## EXERCISE GOAL
Below are entries; copy exactly the lines from the one with "Image resolution: width=1366, height=1726." through the one with "Submit [button]", both included, and leave out the rest.
* * * * * * * * *
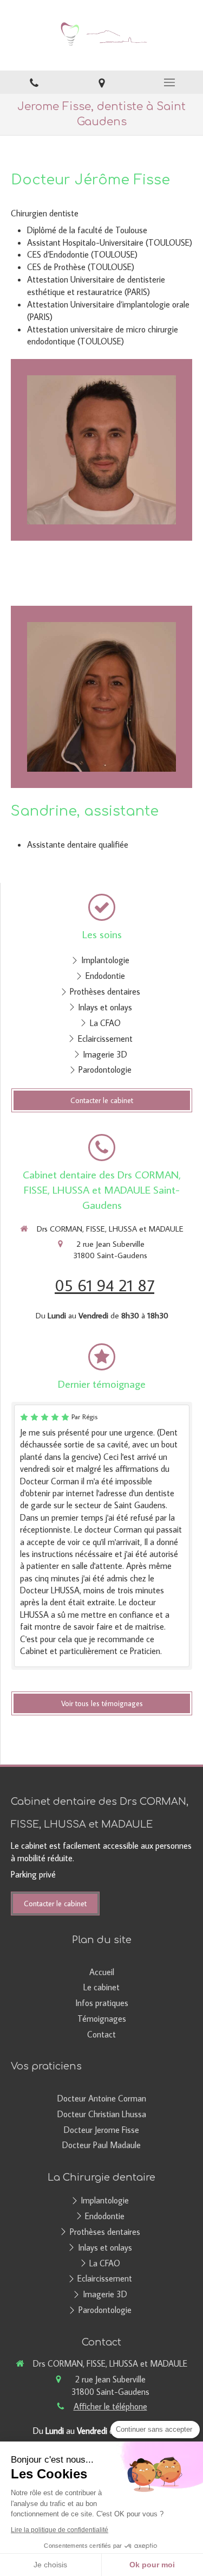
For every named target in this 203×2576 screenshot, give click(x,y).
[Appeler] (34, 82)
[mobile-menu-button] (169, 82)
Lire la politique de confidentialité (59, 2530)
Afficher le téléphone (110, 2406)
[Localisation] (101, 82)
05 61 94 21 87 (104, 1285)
* * * * * * * * *
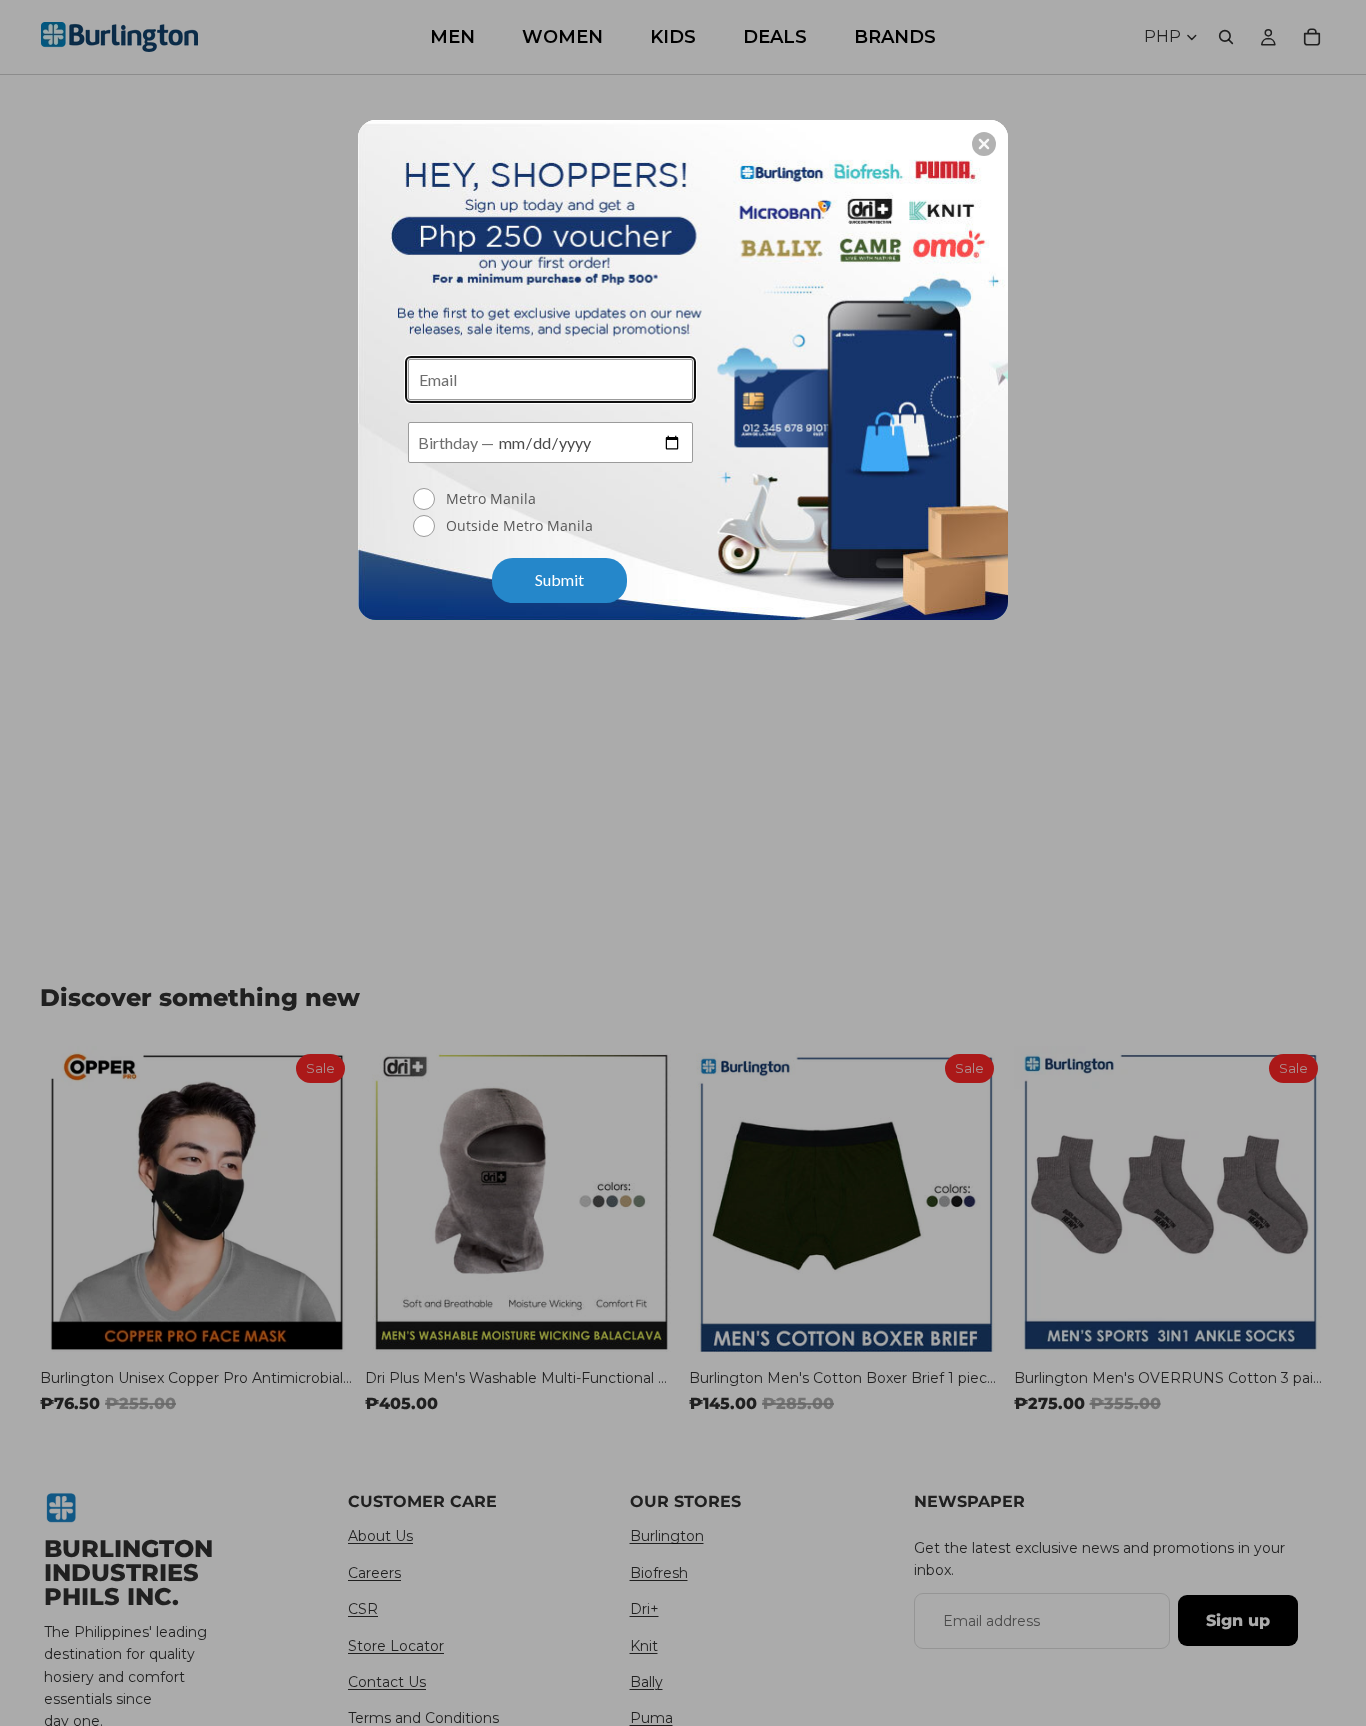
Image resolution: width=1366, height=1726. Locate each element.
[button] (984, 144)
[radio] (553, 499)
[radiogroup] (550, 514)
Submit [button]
* * * * * * * * *
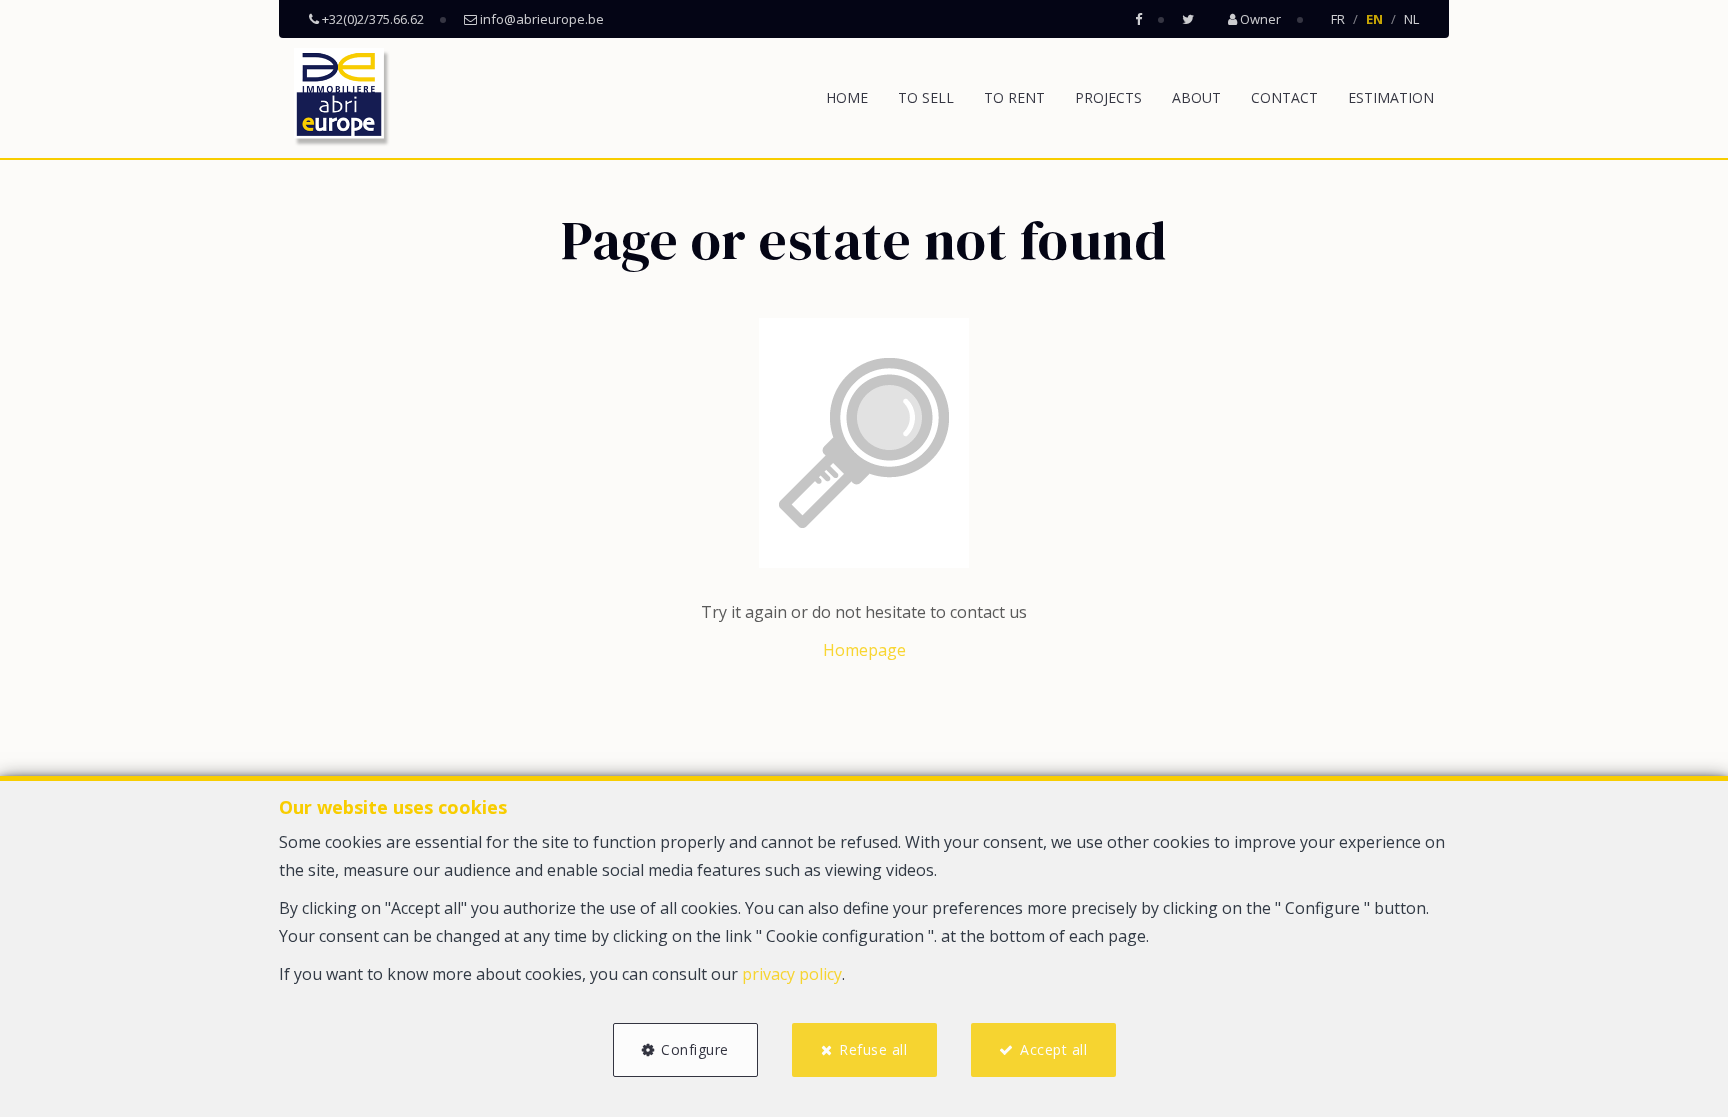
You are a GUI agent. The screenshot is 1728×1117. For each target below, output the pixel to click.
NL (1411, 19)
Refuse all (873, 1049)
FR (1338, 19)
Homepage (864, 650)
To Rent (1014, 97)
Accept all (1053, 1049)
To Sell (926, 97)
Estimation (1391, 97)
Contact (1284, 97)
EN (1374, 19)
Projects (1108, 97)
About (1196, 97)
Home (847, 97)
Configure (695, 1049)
* * * * * * * * *
## TASK RESULT
Image resolution: width=1366, height=1726. Locate each element.
[button] (984, 144)
[radio] (553, 499)
[radiogroup] (550, 514)
Submit [button]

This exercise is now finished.